London di bulan Desember sungguh tidak mengenakkan. Di mana-mana dingin. Salju kadang-kadang turun, bergantian dengan hujan. Es krim dan froyo—frozen yoghurt—mendadak dilupakan orang-orang. Sebagai gantinya, mereka memakan pancake hangat atau scone yang baru matang dari oven sebagai kudapan.
Arthur Kirkland berjalan dengan cepat di bawah salju yang turun melayang-layang. Uap putih berkali-kali keluar dari hidung dan mulutnya. Ia baru saja pulang dari pub. Masih setengah pusing, ia berjalan menembus kerumunan di trotoar.
Saking cepatnya ia berjalan, tak sadar ia sudah menabrak seseorang.

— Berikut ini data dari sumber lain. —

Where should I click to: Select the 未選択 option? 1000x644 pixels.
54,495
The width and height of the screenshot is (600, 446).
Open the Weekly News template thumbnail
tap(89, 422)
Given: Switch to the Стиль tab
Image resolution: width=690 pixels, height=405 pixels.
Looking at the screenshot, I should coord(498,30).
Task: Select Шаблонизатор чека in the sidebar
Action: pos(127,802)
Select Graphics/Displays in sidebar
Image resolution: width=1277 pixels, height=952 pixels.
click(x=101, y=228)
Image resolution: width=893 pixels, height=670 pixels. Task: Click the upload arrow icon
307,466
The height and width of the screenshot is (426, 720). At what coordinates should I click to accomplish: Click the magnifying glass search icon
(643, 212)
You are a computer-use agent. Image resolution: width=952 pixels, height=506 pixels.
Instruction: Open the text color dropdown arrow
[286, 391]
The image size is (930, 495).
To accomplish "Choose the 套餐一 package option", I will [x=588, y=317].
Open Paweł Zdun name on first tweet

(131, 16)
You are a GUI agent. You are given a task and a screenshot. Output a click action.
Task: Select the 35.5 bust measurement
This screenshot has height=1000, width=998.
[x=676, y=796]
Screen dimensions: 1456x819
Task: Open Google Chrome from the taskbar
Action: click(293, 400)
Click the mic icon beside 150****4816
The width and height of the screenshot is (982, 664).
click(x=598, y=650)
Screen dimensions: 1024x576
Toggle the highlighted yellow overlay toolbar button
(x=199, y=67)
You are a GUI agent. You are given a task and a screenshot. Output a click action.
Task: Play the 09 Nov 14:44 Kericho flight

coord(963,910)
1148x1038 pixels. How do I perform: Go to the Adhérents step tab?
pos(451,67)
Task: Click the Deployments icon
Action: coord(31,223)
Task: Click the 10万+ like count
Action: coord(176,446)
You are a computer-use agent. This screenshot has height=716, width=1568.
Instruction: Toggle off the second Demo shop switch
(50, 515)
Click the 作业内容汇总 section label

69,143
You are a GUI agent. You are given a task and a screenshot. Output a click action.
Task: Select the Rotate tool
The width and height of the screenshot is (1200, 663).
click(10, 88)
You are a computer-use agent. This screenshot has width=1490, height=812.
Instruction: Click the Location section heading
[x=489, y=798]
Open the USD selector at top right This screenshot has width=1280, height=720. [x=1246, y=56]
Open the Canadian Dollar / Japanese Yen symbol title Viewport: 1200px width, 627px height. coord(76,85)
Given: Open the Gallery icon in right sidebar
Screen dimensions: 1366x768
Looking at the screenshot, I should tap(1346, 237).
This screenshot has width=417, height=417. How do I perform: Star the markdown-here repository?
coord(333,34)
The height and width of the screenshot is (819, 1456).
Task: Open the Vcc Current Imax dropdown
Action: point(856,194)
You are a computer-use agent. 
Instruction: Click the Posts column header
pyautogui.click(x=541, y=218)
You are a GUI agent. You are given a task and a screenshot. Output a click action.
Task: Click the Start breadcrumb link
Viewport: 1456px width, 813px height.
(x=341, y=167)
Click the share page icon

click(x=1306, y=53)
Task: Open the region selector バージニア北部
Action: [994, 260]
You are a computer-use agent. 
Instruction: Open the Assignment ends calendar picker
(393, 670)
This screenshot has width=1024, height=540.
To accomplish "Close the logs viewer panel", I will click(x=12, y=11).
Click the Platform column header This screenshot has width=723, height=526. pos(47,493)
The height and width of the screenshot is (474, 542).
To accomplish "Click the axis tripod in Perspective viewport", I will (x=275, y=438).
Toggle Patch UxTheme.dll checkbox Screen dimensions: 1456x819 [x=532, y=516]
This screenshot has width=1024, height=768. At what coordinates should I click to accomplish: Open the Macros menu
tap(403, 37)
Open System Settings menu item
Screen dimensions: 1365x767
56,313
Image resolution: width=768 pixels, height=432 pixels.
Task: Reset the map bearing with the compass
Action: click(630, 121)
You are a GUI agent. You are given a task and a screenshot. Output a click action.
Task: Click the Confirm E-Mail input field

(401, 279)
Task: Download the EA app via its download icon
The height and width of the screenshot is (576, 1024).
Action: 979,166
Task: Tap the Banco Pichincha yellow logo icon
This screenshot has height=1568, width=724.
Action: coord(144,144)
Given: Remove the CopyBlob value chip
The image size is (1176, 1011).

"Aduh! Bloody hell git! How dare—"
Sejenak, kata-kata dan sumpah serapah yang akan keluar dari mulutnya berhenti.
"M-maaf," katanya tiba-tiba, setelah melihat siapa yang ada di depannya.
As... ta... ga.
Siapa gadis ini? Kulitnya cokelat terbakar matahari, begitu pula dengan warna rambut dan matanya. Cantik. Sekilas, Arthur tahu dia bukan orang Inggris. Jarang-jarang ia bertemu gadis semacam ini. Dan, walaupun dirinya tidak begitu paham dengan istilah 'cinta pandangan pertama', mungkin seperti ini rasanya.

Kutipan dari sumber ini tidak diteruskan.